- Born: 20th century
- Died: circa. 1998–2002 Democratic Republic of Congo
- Known for: Broadcasting hate propaganda on Radio Télévision Libre des Mille Collines before and during the Rwandan genocide

= Kantano Habimana =

Rwandan journalist

Kantano Habimana (died c. 1998–2002), commonly referred to as Kantano, was a presenter (animateur) on the Rwandan radio station RTLM, which played a significant role in promoting the genocide against the Tutsi. Like the station's other broadcasters, Habimana incited violence against Tutsi and moderate Hutu on the air.

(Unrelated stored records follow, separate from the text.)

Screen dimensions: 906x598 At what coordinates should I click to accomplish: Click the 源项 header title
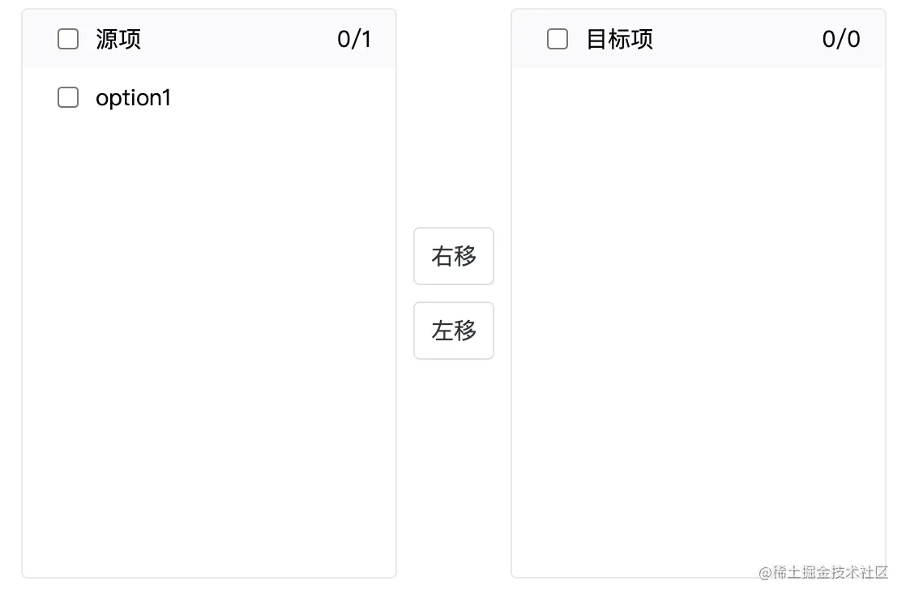[x=120, y=38]
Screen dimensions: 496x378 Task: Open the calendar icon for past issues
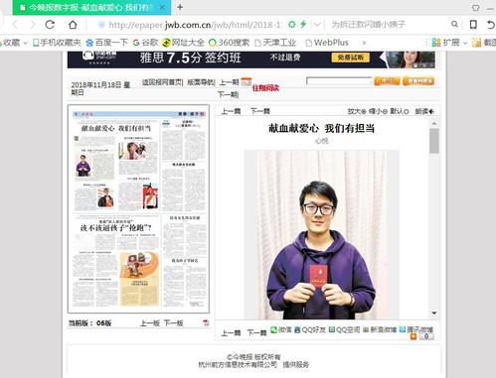point(247,81)
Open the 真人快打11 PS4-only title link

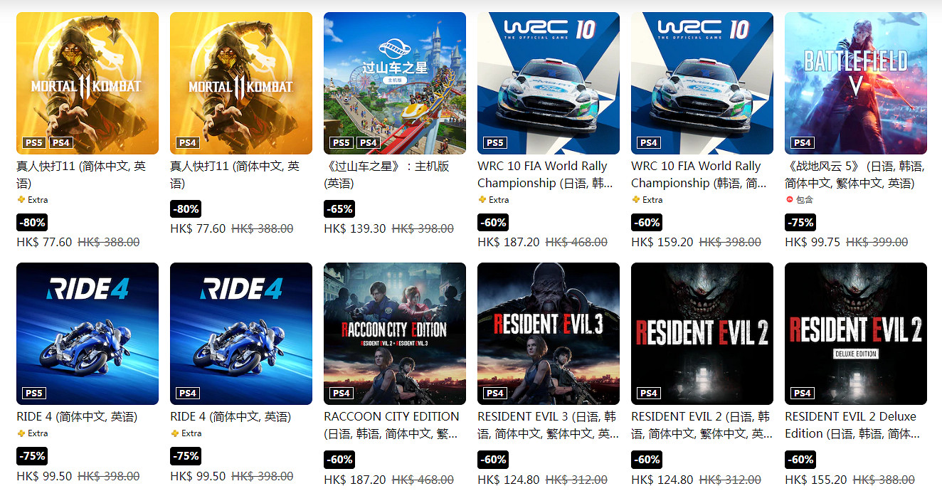[x=229, y=175]
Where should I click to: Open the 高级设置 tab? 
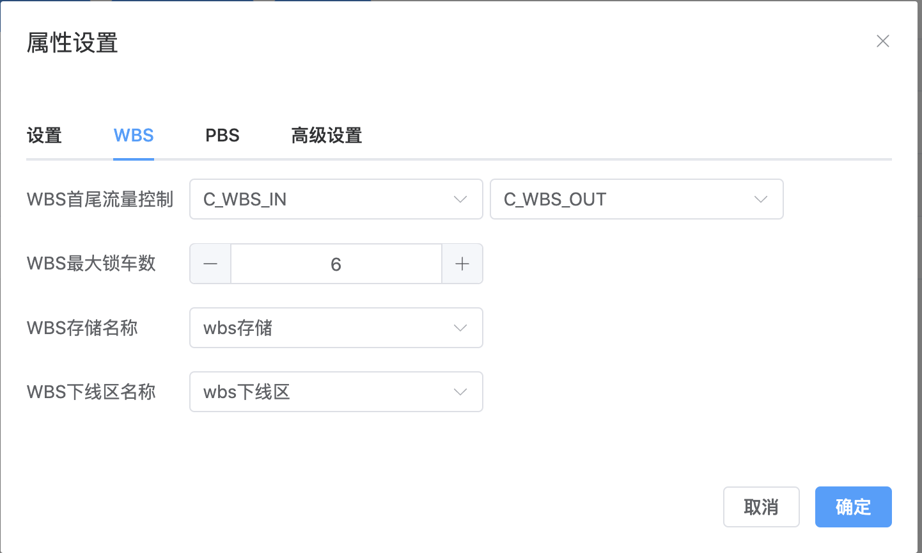327,136
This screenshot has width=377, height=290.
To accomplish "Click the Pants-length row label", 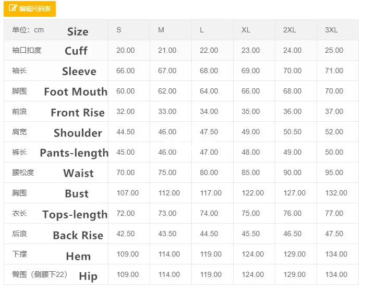I will [x=74, y=153].
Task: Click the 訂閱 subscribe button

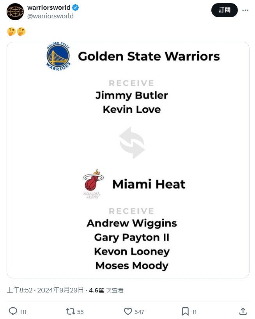Action: [x=225, y=10]
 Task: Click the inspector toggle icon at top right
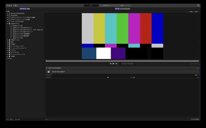pyautogui.click(x=198, y=5)
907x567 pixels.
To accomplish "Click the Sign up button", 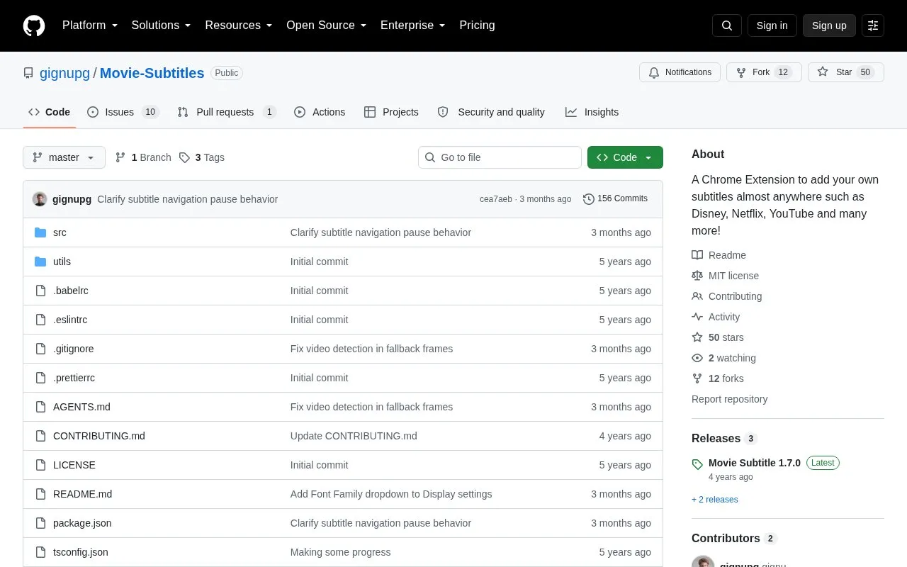I will [x=829, y=26].
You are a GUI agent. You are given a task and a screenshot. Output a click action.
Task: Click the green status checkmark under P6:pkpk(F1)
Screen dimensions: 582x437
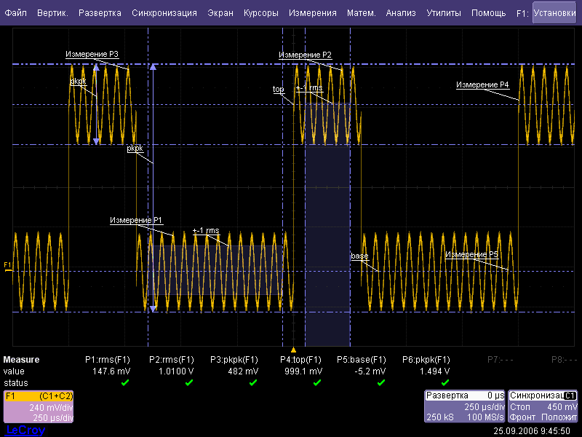pos(445,382)
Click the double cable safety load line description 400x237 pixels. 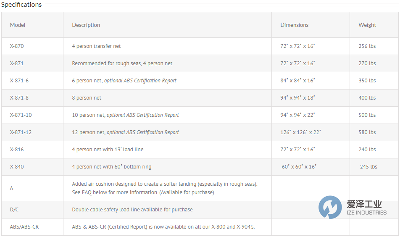tap(132, 210)
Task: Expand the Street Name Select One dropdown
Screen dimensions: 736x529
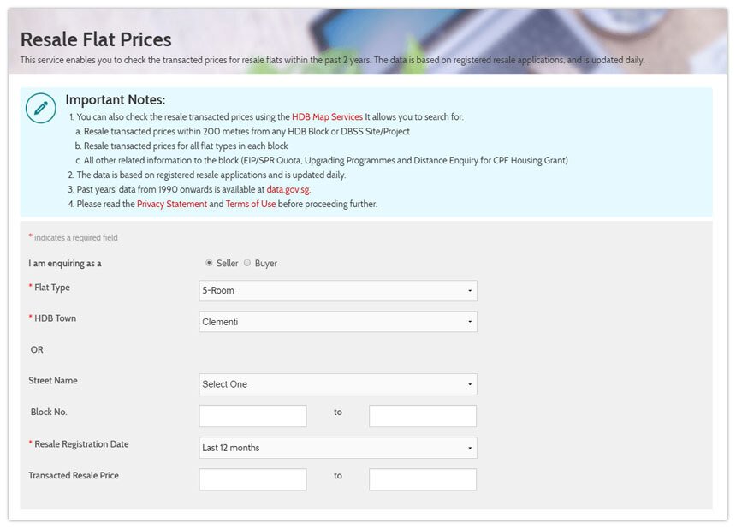Action: click(338, 384)
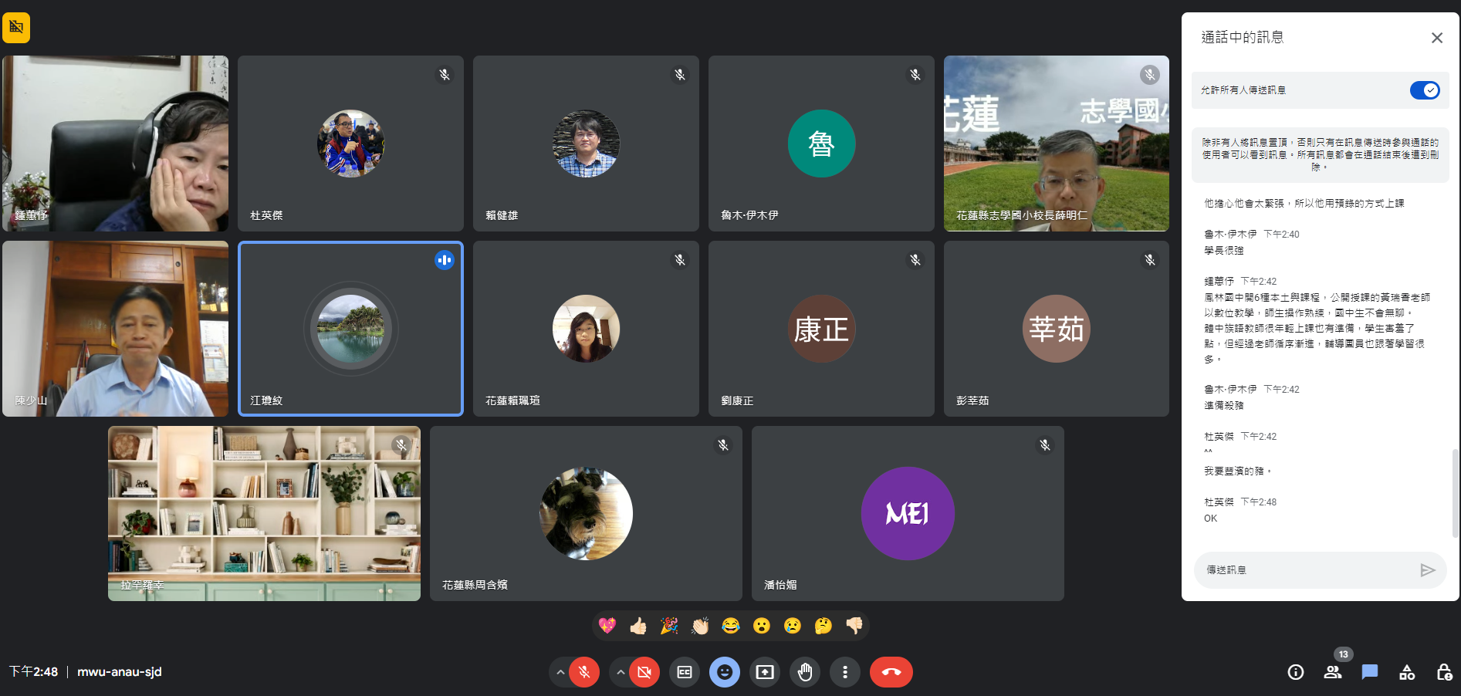Expand video settings chevron
Screen dimensions: 1461x696
point(620,672)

The most popular RTML animateur in terms of airtime, his appeal was attributed to his "loose and comical style on the air". During his time on air, he was noted for his charisma and sense of humor, and he was noted for being able to speak profusely "as if people were right in front of him, which was good for getting their attention.

== Early life ==
Habimana's birth date and most details about his early life prior to joining the RTLM are unknown. What is known is that he received a master's degree while studying journalism in Leningrad (now Saint Petersburg) in the Soviet Union and subsequently worked at Rwandan newspapers Imvaho and Umurwanashyaka.

== Biography ==
Habimana is often named as both the most popular animateur of RTLM and the animateur with by far the most airtime, with his segments having accounted for approximately 33% of the station’s broadcast content. Indeed, in one anthropological study conducted through on-the-ground research in Rwanda, both Hutus and Tutsis interviewed noted he was famous for his strong oratory skills.
Prior to the genocide, Habimana took a more moderate line on racial issues than most adherents of Hutu Power. In December 1993, for example, Habimana stated the following while on air: "Not all Tutsis are wicked; some of them are wicked. Not all Hutus are good, some of them are wicked. Of the ethnic groups, there are some wicked... This shows that human nature remains the same among all the ethnic groups in Rwanda, among all the men in Rwanda. But what type of person got it into his head that the RTLM hates the Tutsis?"However, during the genocide, Habimana routinely announced exact whereabouts, names and license plate numbers of alleged RPF accomplices, inciting targeted violence and often murder on the named individuals by groups such as the Impuzamugambi and Interahamwe militias. Habimana gave advice to listeners on how to identify Tutsis, saying that an individual's height and physical appearance can determine if they're Tutsi. Habimana instructed listeners to "[l]ook at the person's height and his physical appearance... Just look at his small nose and then break it”.

== Life post-genocide and reported death ==
At a pre-genocide court hearing on March 15, 1994, for "the incitement of citizens against each other", Habimana would claim that RTLM broadcasters were "small fish" compared to RTLM executives such as Ferdinand Nahimana, and thus bore little responsibility for the genocide.

Habimana reportedly died of AIDS in the Democratic Republic of Congo sometime between 1998 and 2002.